Varoluşçu filozoflar ise pişmanlığı, insanın özgürlüğünün kaçınılmaz bir sonucu olarak görür. Sartre’a göre özgürlük, seçim yapma zorunluluğunu beraberinde getirir ve her seçim, yapılmayan diğer tüm seçeneklerin kaybı anlamına gelir. Dostoyevski’nin ifadesi de tam olarak bu özgürlük-pişmanlık ilişkisinin edebi bir ifadesidir.
Sonuç
Dostoyevski’nin “Ne yaparsan yap, pişman öleceksin” sözü, yalnızca bir hayat dersi değil, insan varoluşunun kaçınılmaz çelişkilerinden birine işaret eden derin bir gözlemdir. Hayat, sınırlı zaman içinde sonsuz olasılıklarla karşılaşmamız, ancak yalnızca bazılarını seçebilmemiz gerçeği üzerine kuruludur. Bu nedenle asıl mesele, pişmanlık yaşamamak değil; pişman olacağımız şeyleri bile bile, kendi değerlerimize uygun seçimler yapabilmektir.
Kaynakça (APA 7)
Dostoyevski, F. M. (2011). Suç ve ceza (M. Beyhan, Çev.). İstanbul: Türkiye İş Bankası Kültür Yayınları.
Raskolnikov’un ahlaki ikilemleri üzerinden pişmanlık teması derinlemesine işlenir.
Dostoyevski, F. M. (2013). Budala (E. Altay, Çev.). İstanbul: Türkiye İş Bankası Kültür Yayınları.
Prens Mışkin’in eylem ve eylemsizlik arasındaki trajedisi, yapılmayanlardan doğan pişmanlığı yansıtır.
Dostoyevski, F. M. (2014). Karamazov kardeşler (M. Beyhan, Çev.). İstanbul: Türkiye İş Bankası Kültür Yayınları.
İvan Karamazov’un inanç ve ahlak sorgulamaları, sözün felsefi arka planını güçlendirir.
Frankl, V. E. (2009). İnsanın anlam arayışı (S. Budak, Çev.). İstanbul: Okuyanus Yayınları.
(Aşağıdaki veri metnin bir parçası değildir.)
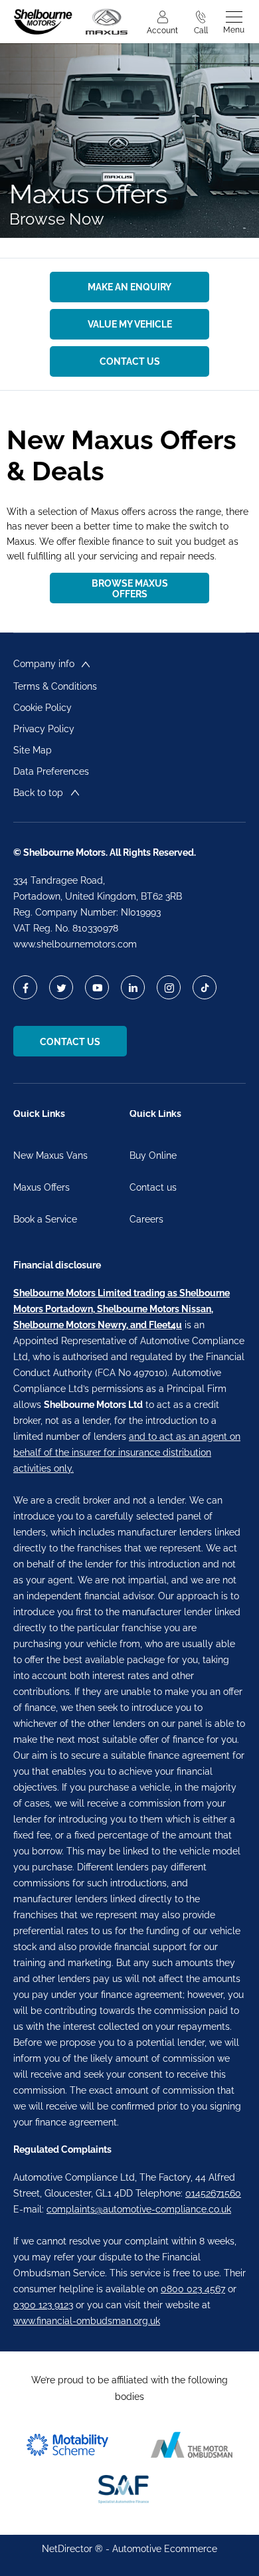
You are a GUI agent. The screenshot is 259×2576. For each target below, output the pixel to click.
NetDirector (68, 2548)
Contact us (153, 1187)
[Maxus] (107, 22)
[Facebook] (26, 987)
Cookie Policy (42, 707)
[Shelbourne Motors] (42, 22)
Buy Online (153, 1155)
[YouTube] (97, 987)
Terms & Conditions (55, 686)
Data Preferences (51, 771)
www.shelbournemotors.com (75, 944)
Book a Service (45, 1219)
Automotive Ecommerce (164, 2548)
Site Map (32, 750)
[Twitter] (61, 987)
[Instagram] (169, 987)
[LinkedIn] (133, 987)
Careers (146, 1219)
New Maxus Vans (50, 1155)
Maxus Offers (41, 1187)
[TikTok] (205, 987)
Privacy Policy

Yaşamın anlamı, seçimlerin sorumluluğu ve pişmanlık arasındaki varoluşsal ilişkiyi açıklar.
Gilovich, T., & Medvec, V. H. (1995). The experience of regret: What, when, and why. Psychological Review, 102(2), 379–395. https://doi.org/10.1037/0033-295X.102.2.379
Modern psikolojide pişmanlık kavramının bilimsel analizi. Eylem ve eylemsizlik pişmanlığı arasındaki farkı açıklar.
Jones, R. (2007). Dostoyevsky and the dynamics of human conscience. New York: Academic Press.